Sure it does. It makes a dull thump, when people hit that paywall.


It didn’t use to be that way. Scientific journals are the original open science. The first ones, the French Journal des sçavans and the English Philosophical Transactions of the Royal Society, were founded in 1665. Before journals, scientific discoveries were revealed in correspondence with colleagues or at society meetings.

To a large extent the research community is still living the long 17th century and acting like internet and computational methods are just a minor improvement. Journals are mostly online, sure, but they are artificially keeping up the ink and paper era scarcity by toll-access, limiting the number of accepted articles, demanding a print era lay-out, and blocking text-mining with restrictive copyright and non-existent or bad API’s.

Just like in the 17th century, open science today is about updating practices to match existing technologies. Because in order to solve the grand challenges facing humanity, grandest of which is the climate change, we need to get from thump to bang.


And we need to get there, like, yesterday.

What could the 21st century solutions look like then?

For example like the ArXiv. It is an open online repository for preprints boasting open access to 1,455,301 papers in Physics, Mathematics, Computer Science, Quantitative Biology, Quantitative Finance, Statistics, Electrical Engineering and Systems Science, and Economics. Annual fees from member institutions range from 1000 to 4000 USD. That’s the typical price range for one Gold Open Access journal article APC.

ArXiv doesn’t provide peer review, which is often named as the most important service that journals do. But on a closer look, it isn’t actually journals that do the peer review, it’s researchers from whatever field of research is in question. That’s where the term ‘peer’ comes from. What the journals do is coordinate the reviewing process. Which is fine, and can be a useful . But is that really a service that deserves a price tag in the thousands, considering that the journals get both the labor of the authors and reviewers free of charge? From the research community’s point of view it’s little like giving someone a gift and having them sell it back to you.


Overlay journals are one attempt to break up the marriage between publishers and peer review. They don’t produce content, but instead select texts that are already openly available and evaluate them.

Such journals are still marginal, but they have some notable champions, like Field medalist Timothy Gowers, who launched an ArXiv based overlay journal called ‘Discrete analysis’ in 2016.

Picture source: http://blogs.lse.ac.uk/impactofsocialsciences/2016/03/21/five-minutes-with-timothy-gowers-on-the-launch-of-discreet-analysis/

Discrete analysis wasn’t Gowers’ first venture into the fringes of academic practices.

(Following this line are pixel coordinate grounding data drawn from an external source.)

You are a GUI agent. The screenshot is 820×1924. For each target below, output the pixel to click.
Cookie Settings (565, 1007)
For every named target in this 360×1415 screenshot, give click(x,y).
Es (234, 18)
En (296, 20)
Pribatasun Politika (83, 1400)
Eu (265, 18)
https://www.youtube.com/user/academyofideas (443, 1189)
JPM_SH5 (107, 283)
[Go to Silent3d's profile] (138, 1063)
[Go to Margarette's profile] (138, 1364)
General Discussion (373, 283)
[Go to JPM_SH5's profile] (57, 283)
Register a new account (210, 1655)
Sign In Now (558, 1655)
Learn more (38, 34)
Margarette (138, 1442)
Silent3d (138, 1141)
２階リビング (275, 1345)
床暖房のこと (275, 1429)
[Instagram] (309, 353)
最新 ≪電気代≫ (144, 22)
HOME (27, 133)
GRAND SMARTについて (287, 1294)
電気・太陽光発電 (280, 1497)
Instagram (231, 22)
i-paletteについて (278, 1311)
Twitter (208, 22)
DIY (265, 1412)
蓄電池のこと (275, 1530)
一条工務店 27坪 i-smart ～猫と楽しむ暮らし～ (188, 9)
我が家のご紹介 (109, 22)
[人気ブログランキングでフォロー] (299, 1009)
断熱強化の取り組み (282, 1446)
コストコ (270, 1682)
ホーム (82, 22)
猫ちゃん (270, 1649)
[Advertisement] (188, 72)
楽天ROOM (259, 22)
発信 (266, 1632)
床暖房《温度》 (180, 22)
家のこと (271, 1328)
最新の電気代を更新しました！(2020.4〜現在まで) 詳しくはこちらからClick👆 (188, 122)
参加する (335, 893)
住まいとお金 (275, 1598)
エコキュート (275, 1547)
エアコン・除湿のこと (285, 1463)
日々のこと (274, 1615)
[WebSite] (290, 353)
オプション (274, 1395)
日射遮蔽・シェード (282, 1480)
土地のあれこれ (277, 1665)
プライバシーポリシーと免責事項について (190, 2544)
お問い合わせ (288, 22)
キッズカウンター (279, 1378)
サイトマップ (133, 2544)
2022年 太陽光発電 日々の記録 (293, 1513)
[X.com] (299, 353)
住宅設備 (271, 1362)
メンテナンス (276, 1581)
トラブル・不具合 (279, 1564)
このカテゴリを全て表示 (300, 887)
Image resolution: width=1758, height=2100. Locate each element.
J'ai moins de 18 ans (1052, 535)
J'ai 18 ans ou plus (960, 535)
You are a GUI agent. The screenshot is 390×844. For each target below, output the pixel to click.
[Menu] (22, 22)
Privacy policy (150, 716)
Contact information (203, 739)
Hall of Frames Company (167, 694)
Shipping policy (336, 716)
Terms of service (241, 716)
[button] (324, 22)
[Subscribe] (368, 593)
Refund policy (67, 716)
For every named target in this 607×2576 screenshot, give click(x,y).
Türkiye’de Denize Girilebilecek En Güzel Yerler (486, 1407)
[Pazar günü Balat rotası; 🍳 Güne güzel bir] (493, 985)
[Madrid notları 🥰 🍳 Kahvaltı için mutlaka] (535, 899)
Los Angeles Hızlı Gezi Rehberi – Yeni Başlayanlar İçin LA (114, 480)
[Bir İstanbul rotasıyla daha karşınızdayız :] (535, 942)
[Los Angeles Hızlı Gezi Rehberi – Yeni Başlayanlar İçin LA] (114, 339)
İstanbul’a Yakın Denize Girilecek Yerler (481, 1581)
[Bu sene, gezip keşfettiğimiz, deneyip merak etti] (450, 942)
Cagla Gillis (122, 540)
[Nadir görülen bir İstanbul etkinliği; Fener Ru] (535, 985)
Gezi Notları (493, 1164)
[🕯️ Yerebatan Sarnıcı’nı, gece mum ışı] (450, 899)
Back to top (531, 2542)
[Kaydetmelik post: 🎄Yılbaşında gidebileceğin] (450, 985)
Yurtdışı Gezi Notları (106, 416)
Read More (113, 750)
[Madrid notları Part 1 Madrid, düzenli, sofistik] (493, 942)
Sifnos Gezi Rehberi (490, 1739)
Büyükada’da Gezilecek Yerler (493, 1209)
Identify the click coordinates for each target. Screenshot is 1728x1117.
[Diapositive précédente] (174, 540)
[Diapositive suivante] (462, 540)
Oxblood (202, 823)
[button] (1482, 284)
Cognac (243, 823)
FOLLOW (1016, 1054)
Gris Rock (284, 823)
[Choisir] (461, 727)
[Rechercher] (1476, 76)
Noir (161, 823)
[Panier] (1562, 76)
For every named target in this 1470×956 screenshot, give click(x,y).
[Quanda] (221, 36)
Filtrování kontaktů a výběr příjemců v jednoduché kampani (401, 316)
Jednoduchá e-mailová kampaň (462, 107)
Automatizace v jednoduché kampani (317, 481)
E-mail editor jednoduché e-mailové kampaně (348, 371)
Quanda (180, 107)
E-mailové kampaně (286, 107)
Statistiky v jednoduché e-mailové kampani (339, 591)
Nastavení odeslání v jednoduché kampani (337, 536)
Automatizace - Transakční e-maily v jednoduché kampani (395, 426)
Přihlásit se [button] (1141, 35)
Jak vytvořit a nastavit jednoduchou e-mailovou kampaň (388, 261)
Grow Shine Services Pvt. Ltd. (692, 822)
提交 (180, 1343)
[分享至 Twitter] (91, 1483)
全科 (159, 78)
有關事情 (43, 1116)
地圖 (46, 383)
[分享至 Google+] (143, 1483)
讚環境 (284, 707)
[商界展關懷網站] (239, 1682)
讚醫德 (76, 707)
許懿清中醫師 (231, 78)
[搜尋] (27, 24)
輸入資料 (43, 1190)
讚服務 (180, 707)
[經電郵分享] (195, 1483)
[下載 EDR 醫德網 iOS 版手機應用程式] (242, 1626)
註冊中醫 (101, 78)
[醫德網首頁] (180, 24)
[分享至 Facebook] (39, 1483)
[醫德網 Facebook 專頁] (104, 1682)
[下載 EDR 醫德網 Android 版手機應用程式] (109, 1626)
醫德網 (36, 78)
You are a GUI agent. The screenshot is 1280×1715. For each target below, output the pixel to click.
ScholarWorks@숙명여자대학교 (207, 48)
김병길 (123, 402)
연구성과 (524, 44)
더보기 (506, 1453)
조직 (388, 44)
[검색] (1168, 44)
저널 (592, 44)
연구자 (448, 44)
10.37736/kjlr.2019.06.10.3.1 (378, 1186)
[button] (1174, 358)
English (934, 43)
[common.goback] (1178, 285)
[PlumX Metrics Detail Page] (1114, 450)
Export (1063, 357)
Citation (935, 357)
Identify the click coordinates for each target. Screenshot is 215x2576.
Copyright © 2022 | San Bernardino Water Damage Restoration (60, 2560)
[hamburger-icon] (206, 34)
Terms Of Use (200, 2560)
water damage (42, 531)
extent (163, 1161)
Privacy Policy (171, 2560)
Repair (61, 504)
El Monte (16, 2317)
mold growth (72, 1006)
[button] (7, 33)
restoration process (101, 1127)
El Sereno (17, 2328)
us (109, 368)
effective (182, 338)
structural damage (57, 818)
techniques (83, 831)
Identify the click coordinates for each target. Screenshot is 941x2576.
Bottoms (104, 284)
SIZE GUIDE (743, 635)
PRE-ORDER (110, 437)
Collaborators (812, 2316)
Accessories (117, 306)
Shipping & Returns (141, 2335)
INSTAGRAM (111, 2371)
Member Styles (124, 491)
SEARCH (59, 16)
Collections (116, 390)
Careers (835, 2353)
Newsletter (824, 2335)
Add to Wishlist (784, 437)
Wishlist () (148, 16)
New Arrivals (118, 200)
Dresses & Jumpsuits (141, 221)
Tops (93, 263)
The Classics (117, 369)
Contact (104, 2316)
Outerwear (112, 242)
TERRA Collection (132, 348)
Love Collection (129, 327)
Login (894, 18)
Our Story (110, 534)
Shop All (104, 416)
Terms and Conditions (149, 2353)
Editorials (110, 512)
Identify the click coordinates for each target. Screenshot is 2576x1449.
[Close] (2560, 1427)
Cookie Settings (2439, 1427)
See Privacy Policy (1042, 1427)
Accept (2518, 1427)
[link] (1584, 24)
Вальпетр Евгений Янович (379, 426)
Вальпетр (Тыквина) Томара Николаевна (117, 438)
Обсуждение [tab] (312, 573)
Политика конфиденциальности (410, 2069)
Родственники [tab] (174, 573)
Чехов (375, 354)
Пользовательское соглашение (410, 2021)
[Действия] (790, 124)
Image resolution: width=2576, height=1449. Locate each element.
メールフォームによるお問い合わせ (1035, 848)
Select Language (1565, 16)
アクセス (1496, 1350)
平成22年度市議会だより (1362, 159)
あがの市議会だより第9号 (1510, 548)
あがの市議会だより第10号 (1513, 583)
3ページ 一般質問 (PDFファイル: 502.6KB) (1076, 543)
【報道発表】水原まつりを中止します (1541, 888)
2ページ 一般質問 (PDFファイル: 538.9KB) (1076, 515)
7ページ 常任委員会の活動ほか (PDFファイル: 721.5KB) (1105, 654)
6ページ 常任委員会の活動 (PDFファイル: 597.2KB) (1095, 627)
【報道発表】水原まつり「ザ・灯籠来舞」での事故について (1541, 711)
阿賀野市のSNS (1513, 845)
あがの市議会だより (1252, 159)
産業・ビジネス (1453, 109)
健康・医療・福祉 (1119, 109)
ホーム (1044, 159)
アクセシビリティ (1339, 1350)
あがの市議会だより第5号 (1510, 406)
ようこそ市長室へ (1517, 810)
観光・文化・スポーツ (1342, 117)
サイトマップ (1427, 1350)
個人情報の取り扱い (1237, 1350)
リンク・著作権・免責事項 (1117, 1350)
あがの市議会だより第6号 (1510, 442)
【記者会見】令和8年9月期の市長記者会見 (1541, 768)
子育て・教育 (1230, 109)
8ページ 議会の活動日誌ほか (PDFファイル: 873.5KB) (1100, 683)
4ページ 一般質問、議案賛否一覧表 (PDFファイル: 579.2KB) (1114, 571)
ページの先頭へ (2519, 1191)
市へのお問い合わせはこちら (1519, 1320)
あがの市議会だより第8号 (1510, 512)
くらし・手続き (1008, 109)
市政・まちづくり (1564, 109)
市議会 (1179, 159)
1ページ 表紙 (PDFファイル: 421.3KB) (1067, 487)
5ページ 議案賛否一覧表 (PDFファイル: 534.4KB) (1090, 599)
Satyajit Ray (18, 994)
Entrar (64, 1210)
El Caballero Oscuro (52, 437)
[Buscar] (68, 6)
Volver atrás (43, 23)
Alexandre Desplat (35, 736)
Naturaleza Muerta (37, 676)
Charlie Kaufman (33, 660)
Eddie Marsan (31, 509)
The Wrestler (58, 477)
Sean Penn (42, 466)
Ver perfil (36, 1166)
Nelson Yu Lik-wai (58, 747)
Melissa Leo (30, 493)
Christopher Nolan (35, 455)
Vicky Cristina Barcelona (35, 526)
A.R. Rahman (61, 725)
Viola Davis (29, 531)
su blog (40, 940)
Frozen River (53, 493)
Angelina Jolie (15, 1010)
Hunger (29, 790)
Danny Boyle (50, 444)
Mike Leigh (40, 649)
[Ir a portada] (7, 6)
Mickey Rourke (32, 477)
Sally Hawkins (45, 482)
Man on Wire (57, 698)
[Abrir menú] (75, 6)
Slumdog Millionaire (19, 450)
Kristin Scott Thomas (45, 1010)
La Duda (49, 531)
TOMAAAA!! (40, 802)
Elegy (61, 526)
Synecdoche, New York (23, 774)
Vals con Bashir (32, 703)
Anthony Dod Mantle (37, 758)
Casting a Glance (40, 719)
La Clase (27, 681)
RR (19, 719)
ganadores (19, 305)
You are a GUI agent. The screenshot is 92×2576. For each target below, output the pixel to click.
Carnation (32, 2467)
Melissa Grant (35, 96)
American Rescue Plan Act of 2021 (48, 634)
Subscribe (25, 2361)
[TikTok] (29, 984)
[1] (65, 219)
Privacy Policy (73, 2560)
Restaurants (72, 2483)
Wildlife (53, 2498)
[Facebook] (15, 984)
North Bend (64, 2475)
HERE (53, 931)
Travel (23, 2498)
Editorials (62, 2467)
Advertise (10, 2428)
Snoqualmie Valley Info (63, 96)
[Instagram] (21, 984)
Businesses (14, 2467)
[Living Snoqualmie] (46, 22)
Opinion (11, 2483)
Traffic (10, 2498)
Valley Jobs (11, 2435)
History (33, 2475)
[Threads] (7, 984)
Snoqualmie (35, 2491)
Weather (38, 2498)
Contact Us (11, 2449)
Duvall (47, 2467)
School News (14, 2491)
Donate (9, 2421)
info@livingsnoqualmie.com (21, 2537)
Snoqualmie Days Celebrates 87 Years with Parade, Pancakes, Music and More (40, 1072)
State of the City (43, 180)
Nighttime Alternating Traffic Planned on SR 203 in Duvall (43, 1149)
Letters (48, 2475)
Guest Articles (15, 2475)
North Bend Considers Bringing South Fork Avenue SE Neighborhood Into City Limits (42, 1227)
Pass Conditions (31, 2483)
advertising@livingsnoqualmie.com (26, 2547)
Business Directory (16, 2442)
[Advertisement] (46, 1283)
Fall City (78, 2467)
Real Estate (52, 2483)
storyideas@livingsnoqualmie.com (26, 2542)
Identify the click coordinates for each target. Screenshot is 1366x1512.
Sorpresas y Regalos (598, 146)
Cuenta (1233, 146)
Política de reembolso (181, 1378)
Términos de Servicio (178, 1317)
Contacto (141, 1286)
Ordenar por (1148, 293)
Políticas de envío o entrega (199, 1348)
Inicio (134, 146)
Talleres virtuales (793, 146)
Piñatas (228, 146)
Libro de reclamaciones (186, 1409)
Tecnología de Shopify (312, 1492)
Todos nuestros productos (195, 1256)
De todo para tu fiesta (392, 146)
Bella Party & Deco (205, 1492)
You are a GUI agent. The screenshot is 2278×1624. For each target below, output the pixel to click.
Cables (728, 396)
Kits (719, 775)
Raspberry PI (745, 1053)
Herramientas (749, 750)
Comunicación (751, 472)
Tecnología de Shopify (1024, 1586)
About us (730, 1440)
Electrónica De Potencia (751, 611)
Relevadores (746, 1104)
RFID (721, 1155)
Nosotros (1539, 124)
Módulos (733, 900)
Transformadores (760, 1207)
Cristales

In 2009 he decided to experiment in crowdsourcing a solution to a mathematical problem. The initial blog post, titled ‘Is massively collaborative mathematics possible?” grew into what is now known as the first installment of the Polymath Project, a community of mathematicians and a particular method of doing mathematical research online, in an openly collaborative way. The method has since been applied also to other disciplines, the Finnish origin NMR Lipids Project among the most successful ones.

Both open collaboration and overlay journals have been proven to be cost effective ways to accelerate scientific discovery and increase community engagement in disseminating research results, but still I bet that most of you hadn’t heard about them before (I’d love to be wrong!).

Getting open science from the fringe to the mainstream isn’t blocked by a lack of technology or innovation, as I attempted to highlight with the previous examples, and there are many more, nor by lack of money, since many of the innovations cost a fraction of what the system is consuming at the moment. But the research community is pestered by vicious circles that are rooted deep in the ways of accumulating academic merit and social capital.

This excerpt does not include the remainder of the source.